The author, most recently, of “A Possible Life” and “Jeeves and the Wedding Bells” says literary novels tend to make bad movies: “One form is all inward; the other is two-dimensional.”
Sebastian Faulks - Illustration by Jillian Tamaki
Tell us about your favorite book of the year.
That would be “The People Smuggler,” by Robin de Crespigny. It tells the story of an Iraqi dissident called Ali Al Jenabi. As a teenager he joined the Shia uprising against Saddam Hussein after the first Iraq war in 1991. He was captured by Saddam’s secret police, sent to Abu Ghraib and tortured. He watched his father being tortured to the point of insanity and thrown into a pit below the madhouse. He saw his kid brother being dismembered. When he got out of Abu Ghraib he tried to join anti-Saddam groups in Kurdistan, but they were too divided by infighting to be effective. So he turned his attentions to trying to get his remaining family out of Iraq. The numerous reverses and betrayals make the plot of “Les Misérables” look like plain sailing. In Indonesia, he found the operation for shipping refugees to Australia so useless and corrupt that he decided to run it himself. Having eventually got several boats safely to Australia, he found himself tried and imprisoned there for “people smuggling.” This is an astonishing story, at times barely credible, but very unsettling.
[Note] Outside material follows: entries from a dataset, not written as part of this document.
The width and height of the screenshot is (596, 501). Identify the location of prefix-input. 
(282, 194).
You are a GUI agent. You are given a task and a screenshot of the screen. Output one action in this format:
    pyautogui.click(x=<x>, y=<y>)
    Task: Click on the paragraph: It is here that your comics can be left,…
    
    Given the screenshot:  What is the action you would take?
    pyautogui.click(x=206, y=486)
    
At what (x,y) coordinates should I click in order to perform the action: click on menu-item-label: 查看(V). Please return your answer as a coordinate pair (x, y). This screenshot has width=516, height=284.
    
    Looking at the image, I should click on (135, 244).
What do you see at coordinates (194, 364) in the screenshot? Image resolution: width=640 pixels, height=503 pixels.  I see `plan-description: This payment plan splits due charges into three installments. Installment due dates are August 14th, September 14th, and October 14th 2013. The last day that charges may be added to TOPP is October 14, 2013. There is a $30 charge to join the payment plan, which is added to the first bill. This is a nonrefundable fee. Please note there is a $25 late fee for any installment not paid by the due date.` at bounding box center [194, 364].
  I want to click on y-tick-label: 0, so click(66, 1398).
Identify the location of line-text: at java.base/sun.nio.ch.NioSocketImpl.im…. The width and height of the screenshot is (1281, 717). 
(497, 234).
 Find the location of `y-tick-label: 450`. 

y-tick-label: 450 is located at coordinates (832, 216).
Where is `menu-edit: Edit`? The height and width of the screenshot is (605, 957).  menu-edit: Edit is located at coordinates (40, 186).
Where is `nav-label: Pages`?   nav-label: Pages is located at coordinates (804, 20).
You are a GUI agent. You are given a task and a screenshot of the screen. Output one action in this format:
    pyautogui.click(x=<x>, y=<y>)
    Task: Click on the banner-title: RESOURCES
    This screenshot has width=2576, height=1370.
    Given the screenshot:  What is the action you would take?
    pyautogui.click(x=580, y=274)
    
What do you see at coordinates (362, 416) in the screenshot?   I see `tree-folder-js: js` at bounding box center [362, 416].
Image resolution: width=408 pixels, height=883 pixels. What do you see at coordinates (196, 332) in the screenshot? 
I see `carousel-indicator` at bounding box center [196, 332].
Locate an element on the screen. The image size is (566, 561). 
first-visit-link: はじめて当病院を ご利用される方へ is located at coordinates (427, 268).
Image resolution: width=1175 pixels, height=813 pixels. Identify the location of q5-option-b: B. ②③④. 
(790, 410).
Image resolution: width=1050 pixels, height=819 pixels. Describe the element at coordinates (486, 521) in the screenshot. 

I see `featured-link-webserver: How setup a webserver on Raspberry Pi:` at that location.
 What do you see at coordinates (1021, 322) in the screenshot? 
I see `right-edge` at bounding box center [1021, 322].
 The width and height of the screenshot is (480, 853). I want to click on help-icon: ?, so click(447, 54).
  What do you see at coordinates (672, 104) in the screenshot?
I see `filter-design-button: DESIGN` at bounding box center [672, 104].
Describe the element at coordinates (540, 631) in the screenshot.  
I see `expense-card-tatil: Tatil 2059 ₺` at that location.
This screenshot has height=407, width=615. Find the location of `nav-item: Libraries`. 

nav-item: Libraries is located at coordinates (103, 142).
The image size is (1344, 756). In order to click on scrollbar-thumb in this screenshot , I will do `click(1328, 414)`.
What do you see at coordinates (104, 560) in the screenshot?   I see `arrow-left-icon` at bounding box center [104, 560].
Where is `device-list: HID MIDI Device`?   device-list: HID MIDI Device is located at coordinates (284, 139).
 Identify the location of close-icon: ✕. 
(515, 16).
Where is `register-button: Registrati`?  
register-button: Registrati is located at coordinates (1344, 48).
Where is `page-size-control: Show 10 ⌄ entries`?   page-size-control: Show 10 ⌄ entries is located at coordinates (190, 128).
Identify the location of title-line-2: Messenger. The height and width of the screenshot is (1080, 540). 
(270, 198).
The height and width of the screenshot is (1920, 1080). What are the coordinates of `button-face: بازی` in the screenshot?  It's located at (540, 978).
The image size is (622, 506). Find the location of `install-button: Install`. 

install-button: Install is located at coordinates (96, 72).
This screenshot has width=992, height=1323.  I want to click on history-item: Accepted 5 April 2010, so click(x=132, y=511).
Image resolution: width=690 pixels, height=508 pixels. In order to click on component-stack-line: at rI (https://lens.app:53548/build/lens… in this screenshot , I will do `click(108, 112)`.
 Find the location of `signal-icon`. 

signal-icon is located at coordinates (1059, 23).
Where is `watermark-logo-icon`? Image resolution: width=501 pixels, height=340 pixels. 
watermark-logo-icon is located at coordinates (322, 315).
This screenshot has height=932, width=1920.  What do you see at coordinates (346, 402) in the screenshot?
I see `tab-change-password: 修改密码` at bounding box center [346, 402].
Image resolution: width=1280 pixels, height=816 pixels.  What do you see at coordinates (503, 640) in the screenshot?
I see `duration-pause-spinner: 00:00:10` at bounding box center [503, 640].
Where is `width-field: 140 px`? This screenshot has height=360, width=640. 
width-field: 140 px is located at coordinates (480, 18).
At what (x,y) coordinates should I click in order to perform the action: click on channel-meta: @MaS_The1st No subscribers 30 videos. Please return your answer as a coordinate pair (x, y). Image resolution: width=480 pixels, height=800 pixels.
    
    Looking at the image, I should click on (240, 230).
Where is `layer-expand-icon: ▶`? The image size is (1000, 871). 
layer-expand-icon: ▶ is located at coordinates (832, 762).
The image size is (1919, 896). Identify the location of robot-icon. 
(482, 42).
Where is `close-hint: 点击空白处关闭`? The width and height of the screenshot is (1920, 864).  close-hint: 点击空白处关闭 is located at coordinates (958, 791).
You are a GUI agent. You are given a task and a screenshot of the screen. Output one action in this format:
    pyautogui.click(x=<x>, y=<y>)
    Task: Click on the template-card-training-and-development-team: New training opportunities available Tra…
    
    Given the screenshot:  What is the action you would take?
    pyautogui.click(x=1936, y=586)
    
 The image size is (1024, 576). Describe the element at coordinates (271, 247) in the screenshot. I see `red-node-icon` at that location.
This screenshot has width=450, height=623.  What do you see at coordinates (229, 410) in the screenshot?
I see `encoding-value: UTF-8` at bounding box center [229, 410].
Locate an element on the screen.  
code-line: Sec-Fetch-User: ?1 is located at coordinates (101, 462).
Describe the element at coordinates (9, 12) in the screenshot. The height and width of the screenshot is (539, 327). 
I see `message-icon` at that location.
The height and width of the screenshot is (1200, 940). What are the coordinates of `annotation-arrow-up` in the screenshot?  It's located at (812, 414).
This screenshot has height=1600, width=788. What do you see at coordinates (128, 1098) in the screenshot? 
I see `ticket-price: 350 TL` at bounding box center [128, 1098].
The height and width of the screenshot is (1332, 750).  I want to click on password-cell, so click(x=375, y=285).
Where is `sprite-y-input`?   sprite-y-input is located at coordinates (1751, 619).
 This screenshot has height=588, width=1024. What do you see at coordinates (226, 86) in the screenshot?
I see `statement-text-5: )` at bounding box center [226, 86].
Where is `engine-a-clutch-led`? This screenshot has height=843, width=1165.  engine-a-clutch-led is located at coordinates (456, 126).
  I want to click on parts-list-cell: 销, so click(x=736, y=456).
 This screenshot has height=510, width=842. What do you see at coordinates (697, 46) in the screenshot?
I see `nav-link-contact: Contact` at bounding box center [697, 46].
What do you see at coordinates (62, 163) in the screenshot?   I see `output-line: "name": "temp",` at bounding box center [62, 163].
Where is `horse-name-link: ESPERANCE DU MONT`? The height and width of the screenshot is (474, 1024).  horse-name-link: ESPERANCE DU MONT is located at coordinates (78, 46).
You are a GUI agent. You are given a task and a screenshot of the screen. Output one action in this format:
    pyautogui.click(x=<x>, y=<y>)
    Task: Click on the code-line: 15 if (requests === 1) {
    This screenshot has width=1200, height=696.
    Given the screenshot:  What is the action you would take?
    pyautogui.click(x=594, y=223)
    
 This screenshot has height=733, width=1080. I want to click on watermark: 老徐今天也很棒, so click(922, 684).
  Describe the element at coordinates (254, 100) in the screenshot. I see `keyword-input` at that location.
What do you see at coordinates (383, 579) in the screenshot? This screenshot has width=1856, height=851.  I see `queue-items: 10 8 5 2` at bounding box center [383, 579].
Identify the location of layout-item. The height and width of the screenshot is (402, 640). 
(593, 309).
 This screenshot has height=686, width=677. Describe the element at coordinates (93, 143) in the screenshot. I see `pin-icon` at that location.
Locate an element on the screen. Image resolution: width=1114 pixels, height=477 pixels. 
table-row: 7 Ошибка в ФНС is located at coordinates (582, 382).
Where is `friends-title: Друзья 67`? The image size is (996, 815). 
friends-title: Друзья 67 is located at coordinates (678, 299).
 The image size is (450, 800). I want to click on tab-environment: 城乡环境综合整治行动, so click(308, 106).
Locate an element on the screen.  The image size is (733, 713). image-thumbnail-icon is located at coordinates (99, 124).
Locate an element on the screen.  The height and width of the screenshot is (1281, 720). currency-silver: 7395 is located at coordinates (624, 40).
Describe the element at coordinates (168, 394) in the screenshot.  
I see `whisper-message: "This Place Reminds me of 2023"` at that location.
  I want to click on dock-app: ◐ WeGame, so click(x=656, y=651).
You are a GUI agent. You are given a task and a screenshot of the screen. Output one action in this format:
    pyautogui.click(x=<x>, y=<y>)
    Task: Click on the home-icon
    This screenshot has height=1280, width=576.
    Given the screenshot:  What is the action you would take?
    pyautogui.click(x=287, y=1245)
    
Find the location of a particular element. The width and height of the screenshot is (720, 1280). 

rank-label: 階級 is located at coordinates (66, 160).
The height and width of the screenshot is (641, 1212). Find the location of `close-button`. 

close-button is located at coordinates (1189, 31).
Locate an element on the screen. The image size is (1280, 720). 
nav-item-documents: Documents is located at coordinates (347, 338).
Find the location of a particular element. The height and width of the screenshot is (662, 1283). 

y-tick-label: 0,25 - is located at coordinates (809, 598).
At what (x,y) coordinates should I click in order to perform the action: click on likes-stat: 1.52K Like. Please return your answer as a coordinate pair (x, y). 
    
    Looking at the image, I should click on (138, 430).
In the same week, I read Norman Lewis’s war diary, “Naples ’44,” an account of his time as an intelligence officer in a city where everyone was starving and two-thirds of the women of nubile age were selling their bodies. It is a wonderful book, droll, shocking and humane.
When and where do you like to read?
I read the above two books on a plane, but generally I read in my office, a two-room apartment overlooking a small park in West London, sitting in a hideous though comfortable leather recliner (think Joey in “Friends”). It is death to books to read them in 15-minute bursts in bed late at night when you are tired. I know that for people with real jobs there may be little choice, but the best way to read a 300-page novel is in three or four sittings. I do occasional crash courses to see what’s new in contemporary fiction and have just read Evie Wyld, Scarlett Thomas, Ross Raisin and Adam Foulds.
Having written one of the post-Ian Fleming Bond books, you must have opinions on 007. Which is your favorite Bond book?
I like the climactic scene in “Live and Let Die” when Bond and the girl are towed behind a speedboat as shark bait. I lost interest in the films after Sean Connery, but I did enjoy “Casino Royale” — though Daniel Craig looked as though he had been assembled in a factory. Eva Green was very good in it.
And now taking on the new Jeeves book, tell us about your favorite P. G. Wodehouse.
I like all the Jeeves books, the early ones especially. My favorites are “The Code of the Woosters,” “The Mating Season” and “Right Ho, Jeeves.” But they all have their glories, whether entire plots, set pieces or just single phrases. They depict a world that never truly existed yet in some odd way feels familiar. Heaven may be the cocktail hour at Brinkley Court, with Nobby Hopwood just arriving and Anatole preparing dinner.